> **What the exercise asks**
Return each line of the records below that contains the string "screenshot", matching upper and lower case.

> **Data section**
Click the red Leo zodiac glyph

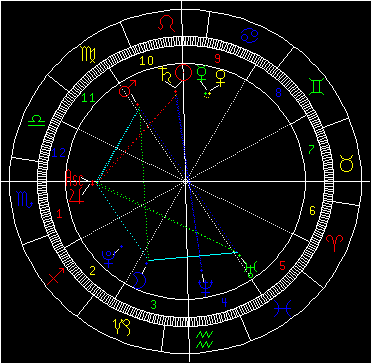[167, 24]
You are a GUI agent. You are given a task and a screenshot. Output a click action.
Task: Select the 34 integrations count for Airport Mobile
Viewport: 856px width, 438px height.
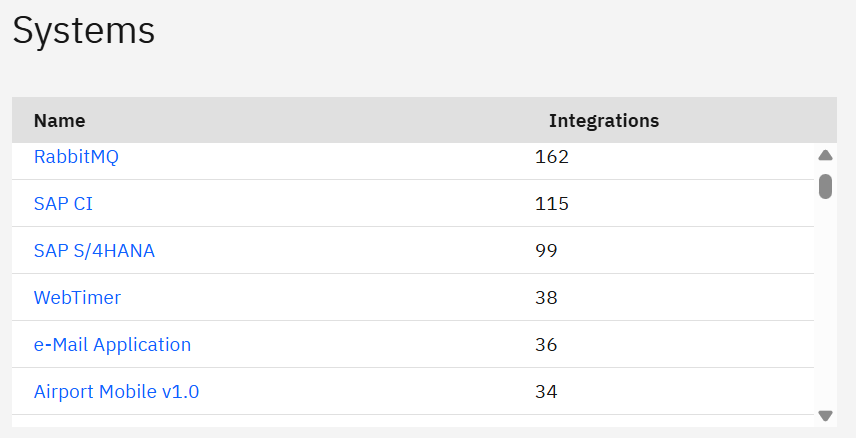(x=546, y=392)
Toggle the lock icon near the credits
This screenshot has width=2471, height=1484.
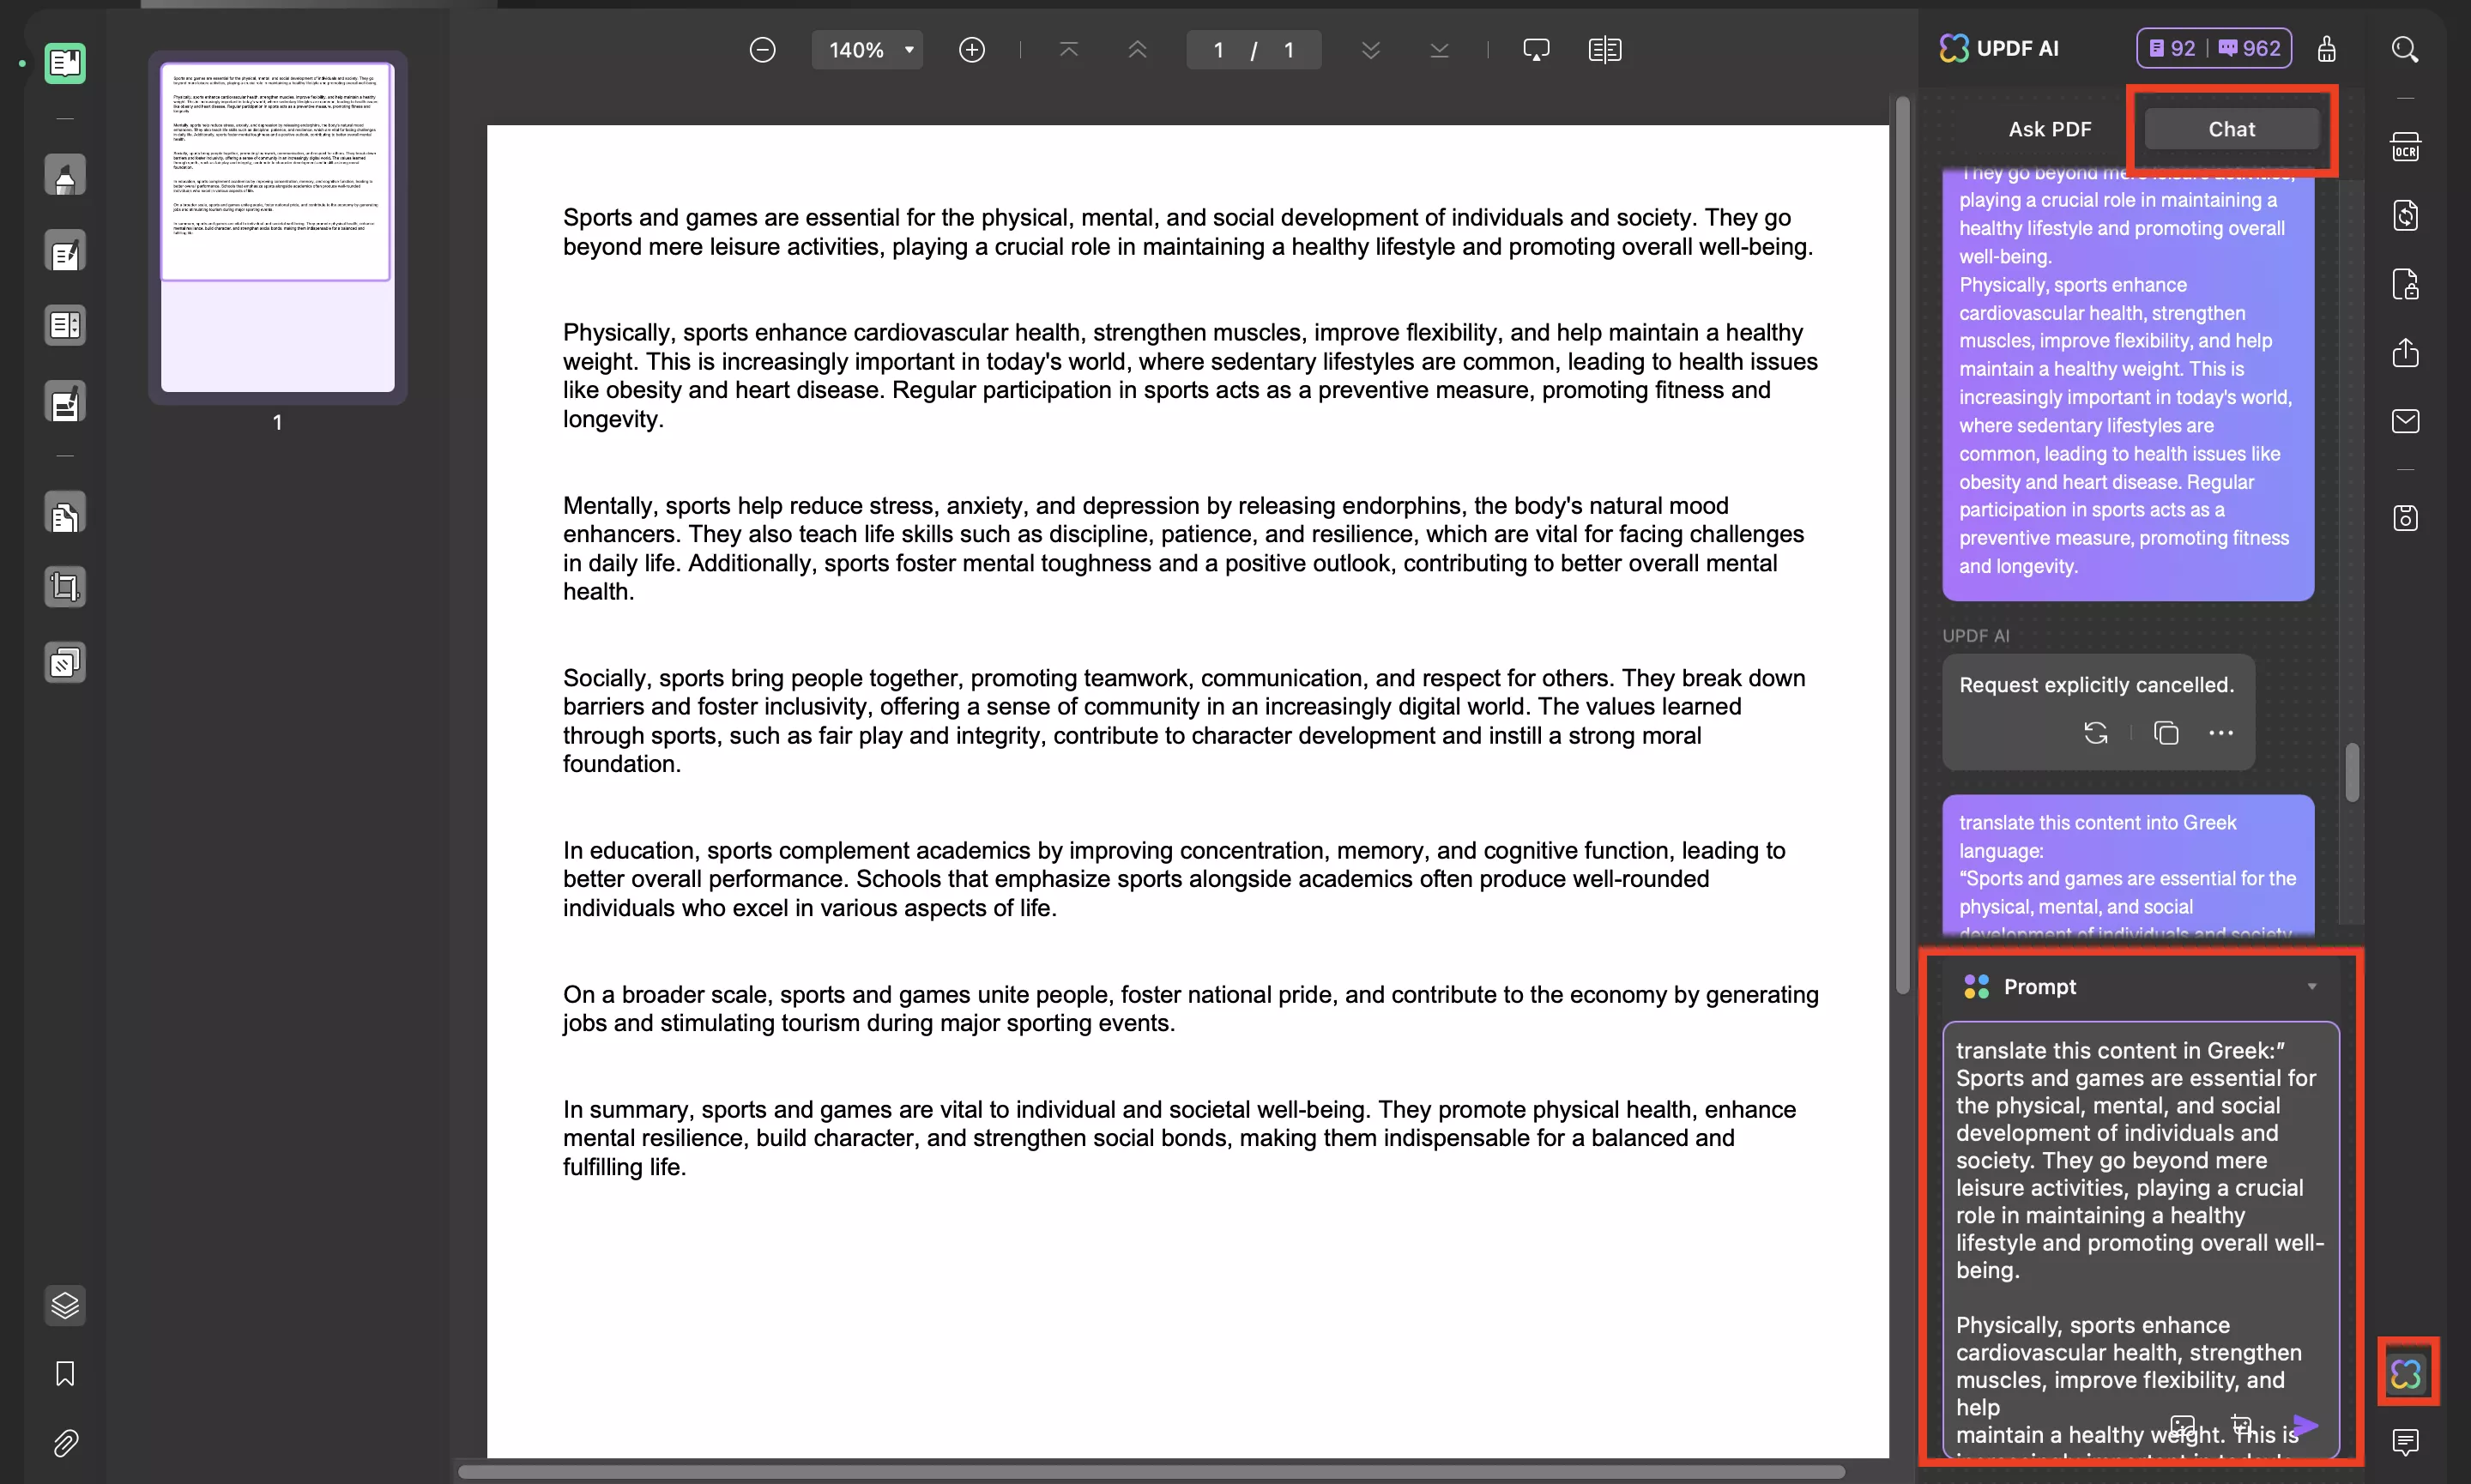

> **Task output**
You are a GUI agent. You are given a task and a screenshot. Output a click action.
This screenshot has width=2471, height=1484.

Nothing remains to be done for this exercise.